The agencies largely align on the main areas of focus that sponsors should be concerned regarding validation:

1. Intended use

• Of the system itself (Vendor’s responsibility)
• Of its use in a specific clinical trial (Sponsor’s responsibility) 

2. Data Integrity

• Audit trails and ALCOA++ (ref. 4.5 in [2])
• Data backup and retention
• Security and access control
• Part 11 (annex 11) signatures. 
• Data collection interfaces - EMA explicitly states that fields should not be automatically filled in except under specific conditions. 

3. Data Processing

• Data interoperability mechanisms
• Data transformation mechanisms

4. Data Protections - GDPR

• Data jurisdiction
• Data dignity and compliance 

5. Trial or customer specific configuration

Impact on Vendors to Clinical Trial Sponsors

To comply with these guidances, vendors to clinical trial sponsors should be prepared to:

1. Operate within and maintain a formal quality management system that incorporates risk management, application lifecycle management, and change management.

• Application lifecycle management and validation decomposition should be based on how the vendor assesses the risks of their product in relation to the integrity of the data production and processing systems of their clients.  If their intended use touches on areas the agencies consider high risk, it would be prudent to embrace a higher level of formality and decomposition.
• They must run a formal issue tracking and change management process, this is an area of particular concern for regulators.

2. Be audited by sponsors and regulators.  Not only by their clients but also FDA and EMA.  Both agencies may directly audit vendors at their discretion.

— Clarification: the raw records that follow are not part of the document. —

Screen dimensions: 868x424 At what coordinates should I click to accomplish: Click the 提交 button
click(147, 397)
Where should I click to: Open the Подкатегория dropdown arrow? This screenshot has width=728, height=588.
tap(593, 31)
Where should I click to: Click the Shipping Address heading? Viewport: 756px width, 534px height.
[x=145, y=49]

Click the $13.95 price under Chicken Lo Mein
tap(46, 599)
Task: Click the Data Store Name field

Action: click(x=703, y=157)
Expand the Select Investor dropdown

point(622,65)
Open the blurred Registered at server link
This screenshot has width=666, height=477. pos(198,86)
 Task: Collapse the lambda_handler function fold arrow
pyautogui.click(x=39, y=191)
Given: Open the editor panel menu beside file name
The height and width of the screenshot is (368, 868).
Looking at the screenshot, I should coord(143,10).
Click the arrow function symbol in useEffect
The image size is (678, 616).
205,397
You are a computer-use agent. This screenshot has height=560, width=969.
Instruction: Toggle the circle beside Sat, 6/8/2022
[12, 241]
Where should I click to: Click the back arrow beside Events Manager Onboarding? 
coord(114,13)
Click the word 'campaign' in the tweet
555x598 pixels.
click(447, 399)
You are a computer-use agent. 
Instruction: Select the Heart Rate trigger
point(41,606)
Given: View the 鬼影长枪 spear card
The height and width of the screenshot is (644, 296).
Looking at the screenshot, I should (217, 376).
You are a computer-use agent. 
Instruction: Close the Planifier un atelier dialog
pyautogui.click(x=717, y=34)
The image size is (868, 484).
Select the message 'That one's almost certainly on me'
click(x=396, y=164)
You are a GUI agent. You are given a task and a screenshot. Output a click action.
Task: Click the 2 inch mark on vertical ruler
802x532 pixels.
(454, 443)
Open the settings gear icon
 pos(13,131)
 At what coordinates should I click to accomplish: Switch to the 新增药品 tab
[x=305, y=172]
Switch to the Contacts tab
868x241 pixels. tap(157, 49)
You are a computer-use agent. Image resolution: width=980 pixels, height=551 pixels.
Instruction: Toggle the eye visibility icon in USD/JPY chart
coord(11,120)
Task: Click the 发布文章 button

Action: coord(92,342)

3. Be supervised under detailed supplier quality agreements.  For SaaS vendors in particular, these agreements may be complex with respect to data retention and data jurisdiction.  Rapid availability of data for the duration of the retention period is necessary.  EMA also indicates that a test environment equivalent to the configured environment be made available for testing to the sponsor. 

4. Support sponsors in qualifying their products.  Many sponsors are also new to these guidelines, a vendor that is capable of explaining and providing support so that sponsors can meet their regulatory requirements will have a commercial advantage. 

5. Validate particular configurations of their product for specific sponsors or trials. 

Conclusions

These new guidelines present substantial commercial opportunities and risks to vendors of computerized systems for clinical trial data management and processing.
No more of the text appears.